Data excerpts

^^^^^^^^^^^^^^^^

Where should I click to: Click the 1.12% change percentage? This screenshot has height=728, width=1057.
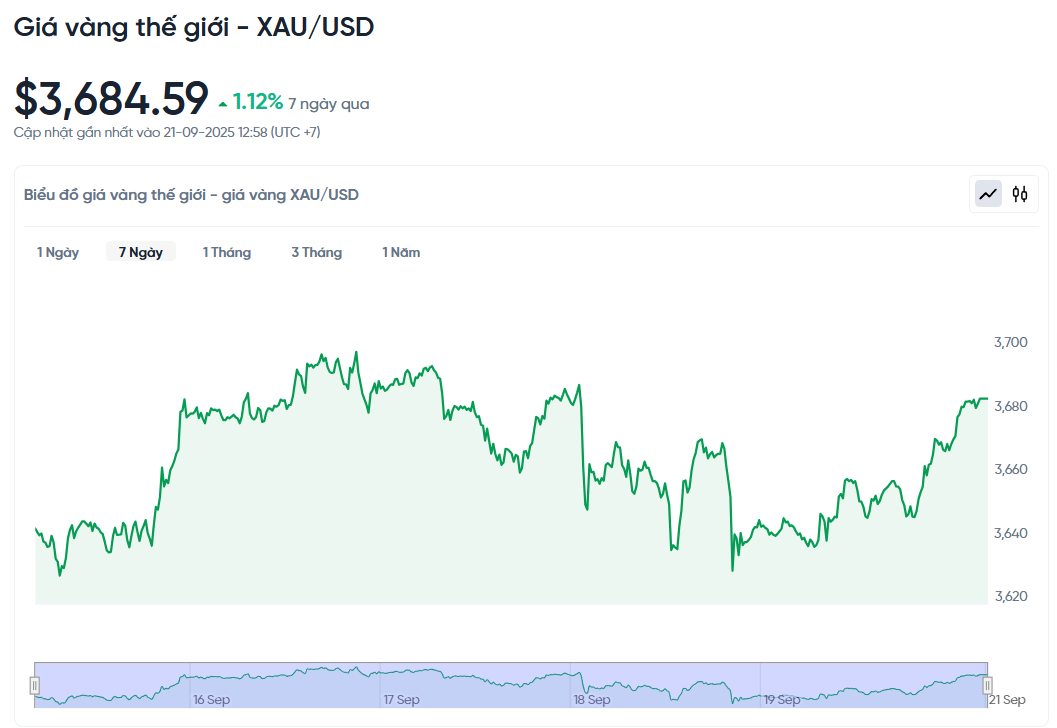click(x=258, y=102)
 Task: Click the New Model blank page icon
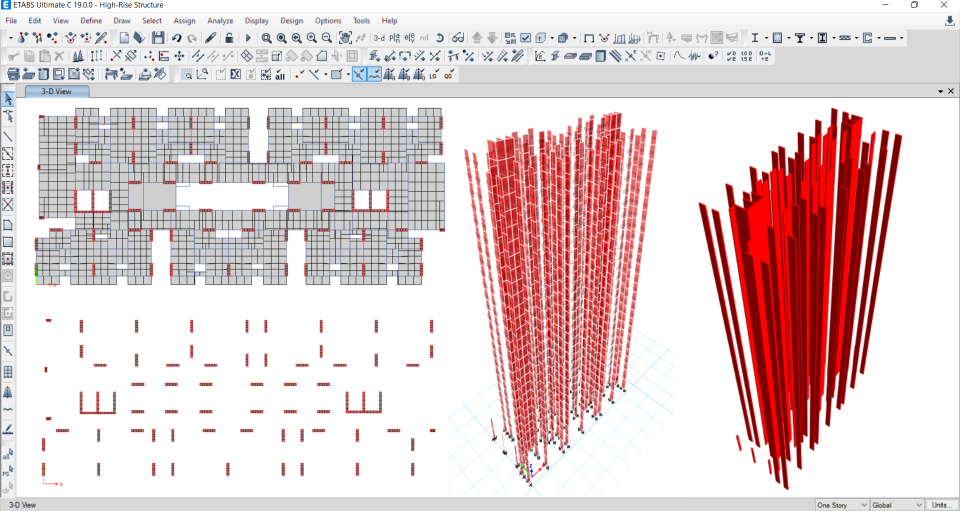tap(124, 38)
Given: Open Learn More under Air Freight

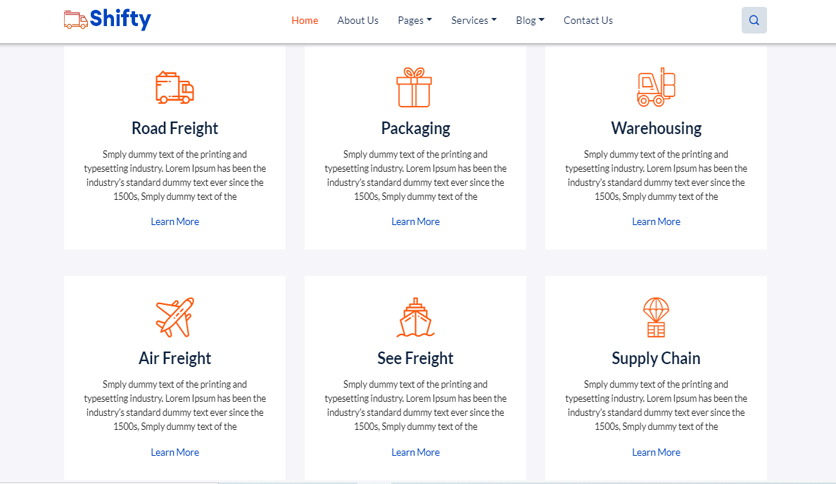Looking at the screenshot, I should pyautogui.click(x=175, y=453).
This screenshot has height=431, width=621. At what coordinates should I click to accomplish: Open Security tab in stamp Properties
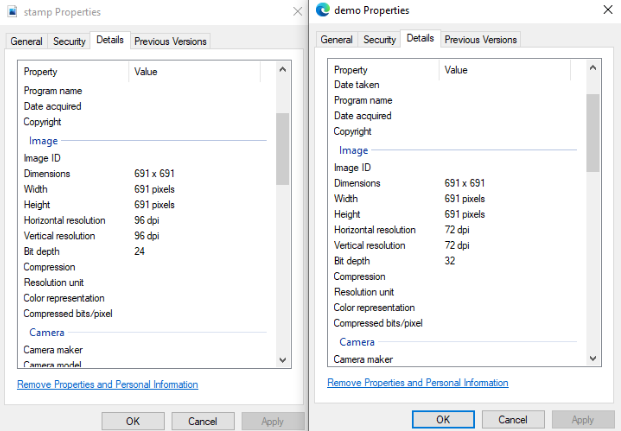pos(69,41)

^^^^^^^^^^^^^^^^

What needs to be done
Exactly the lines from the one that contains "This screenshot has height=431, width=621." through the last line of the records should be set down, and the pictures should be dropped.

Solved problem
This screenshot has height=431, width=621. At what coordinates should I click to accomplish: Open Security tab in stamp Properties
pos(69,41)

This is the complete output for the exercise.